____ Dataset records

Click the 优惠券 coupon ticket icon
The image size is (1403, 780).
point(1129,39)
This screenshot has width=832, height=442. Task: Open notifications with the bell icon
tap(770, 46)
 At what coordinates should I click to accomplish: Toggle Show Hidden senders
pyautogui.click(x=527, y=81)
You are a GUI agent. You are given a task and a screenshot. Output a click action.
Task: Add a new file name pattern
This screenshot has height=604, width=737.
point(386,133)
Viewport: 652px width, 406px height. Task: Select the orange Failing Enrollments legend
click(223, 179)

________
____ Dataset records

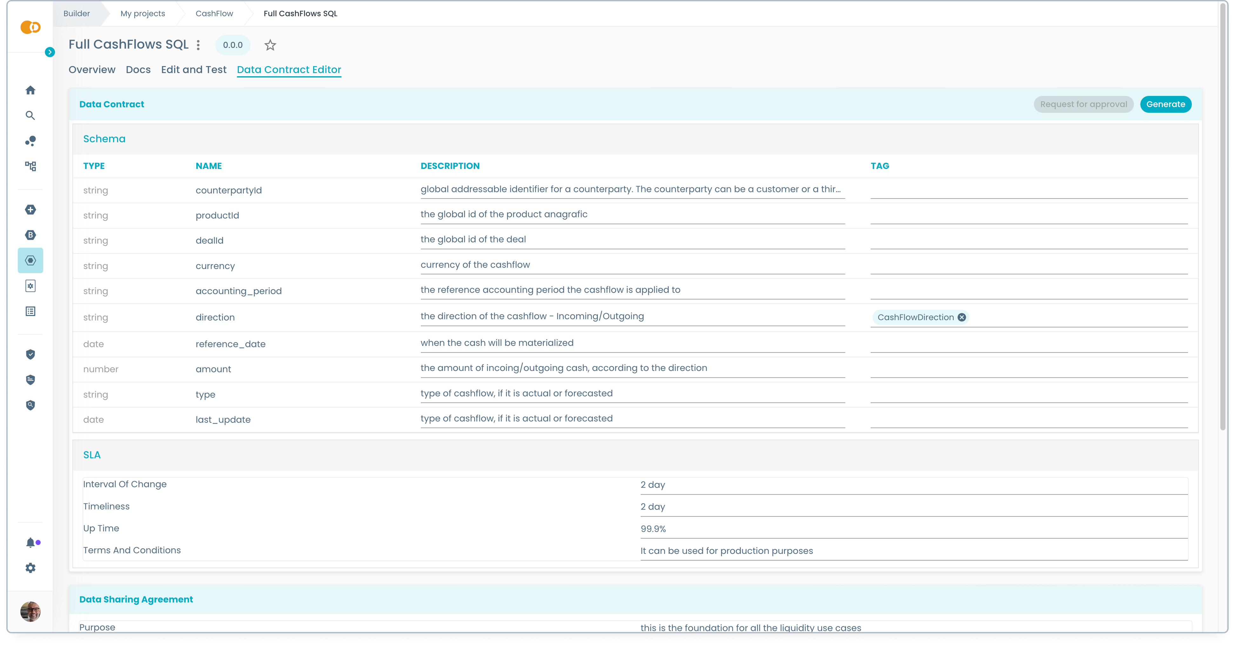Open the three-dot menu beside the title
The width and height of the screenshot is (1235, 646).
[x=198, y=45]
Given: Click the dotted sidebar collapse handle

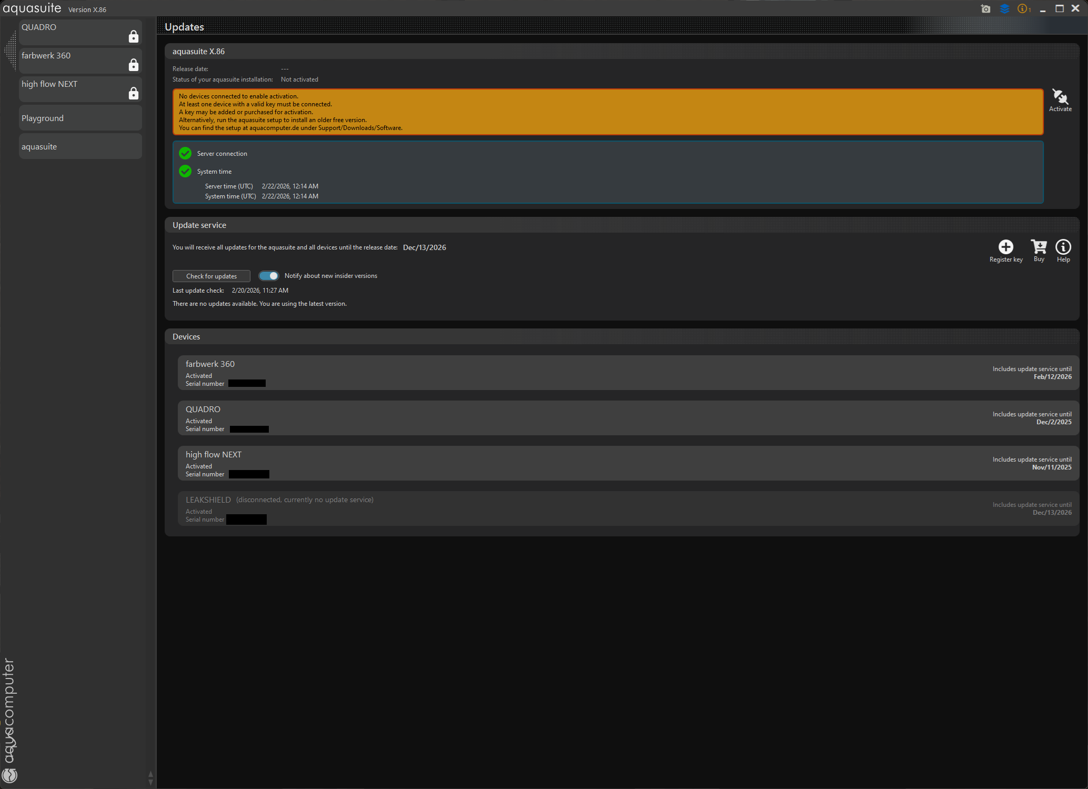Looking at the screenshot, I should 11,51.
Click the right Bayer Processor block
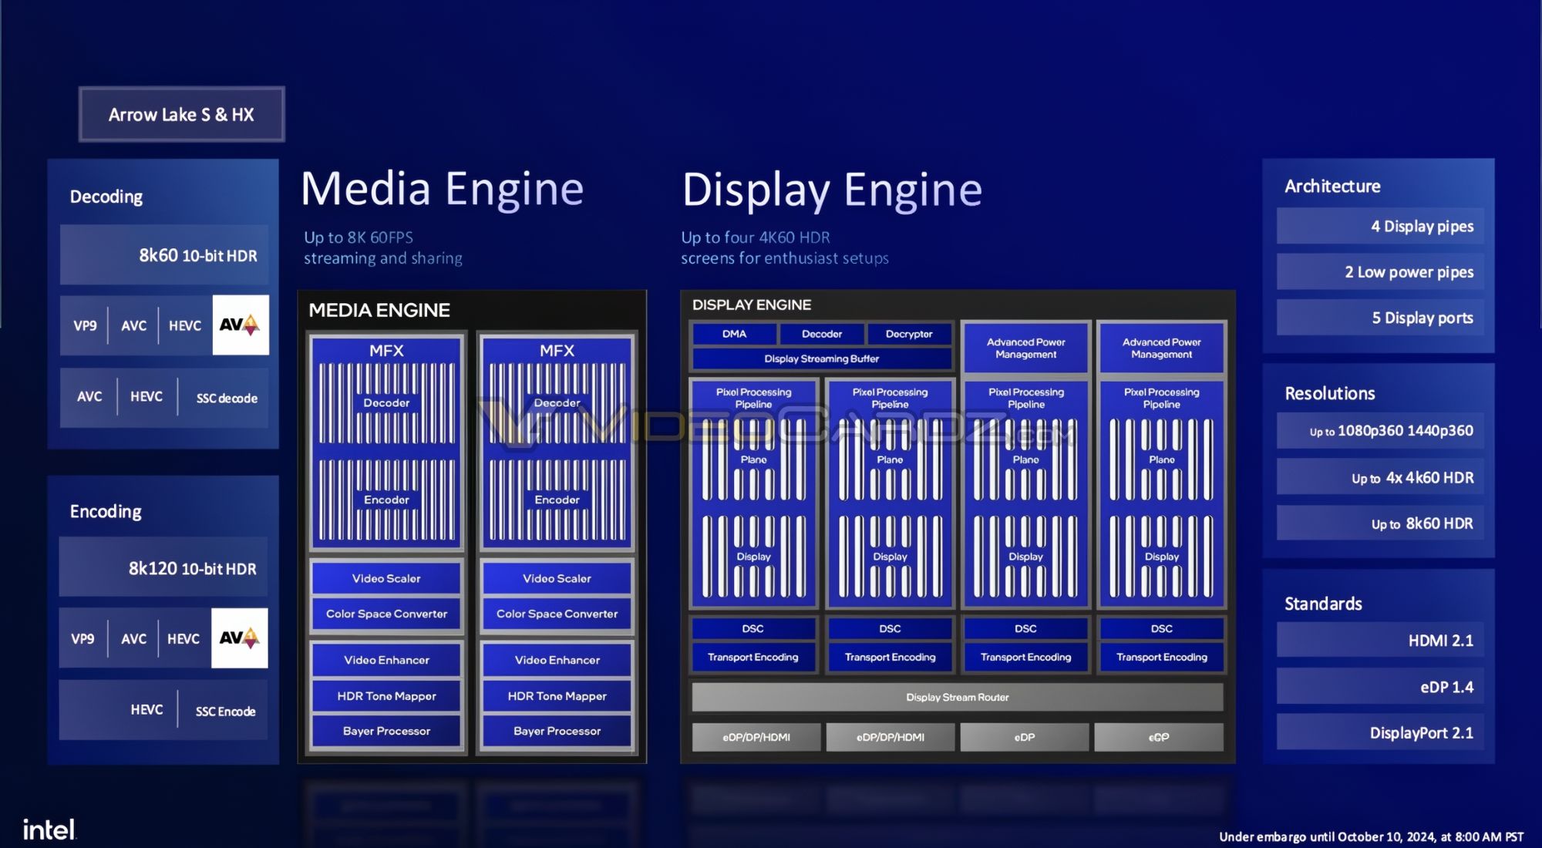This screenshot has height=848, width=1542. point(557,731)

________
____ Dataset records

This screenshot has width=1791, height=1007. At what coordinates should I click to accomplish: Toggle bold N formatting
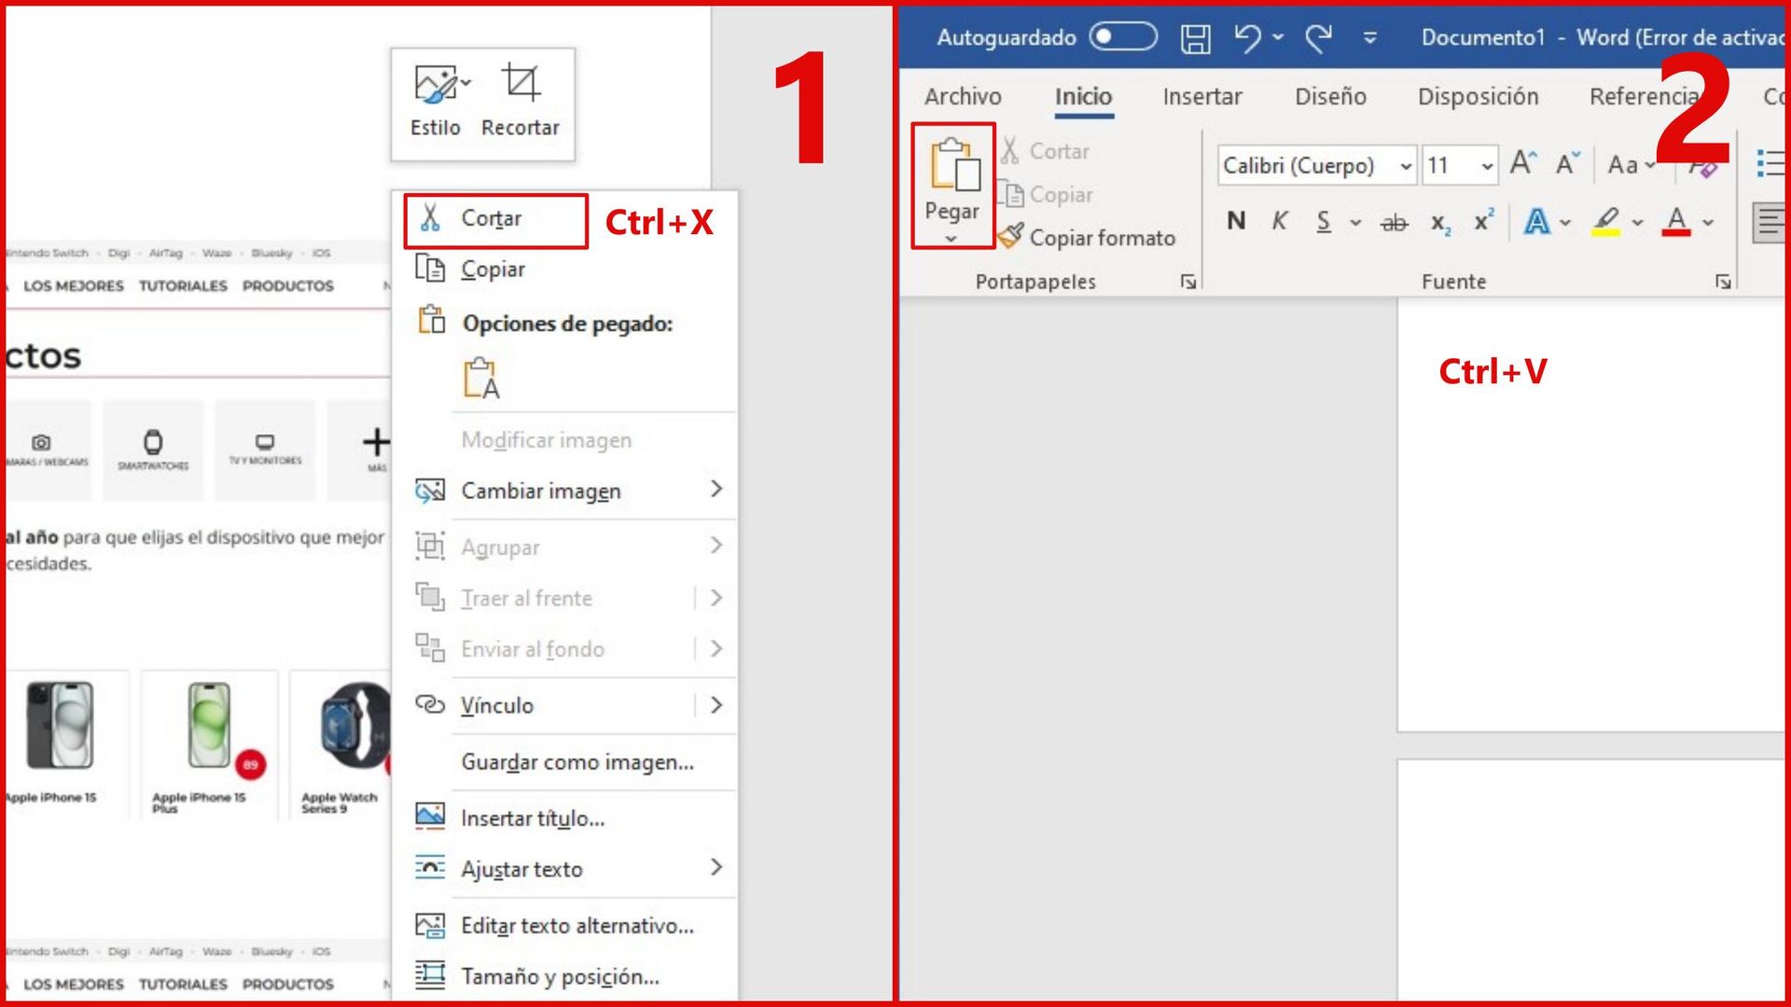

________

## Task brief
For this exercise, repeat exactly the lines of the data above from the one with "This screenshot has width=832, height=442." down to the one with "You are a GUI", both end lines included.

## Completed exercise
This screenshot has width=832, height=442. Task: Open notifications with the bell icon
tap(770, 46)
 At what coordinates should I click to accomplish: Toggle Show Hidden senders
pyautogui.click(x=527, y=81)
You are a GUI agent. You are given a task and a screenshot. Output a click action.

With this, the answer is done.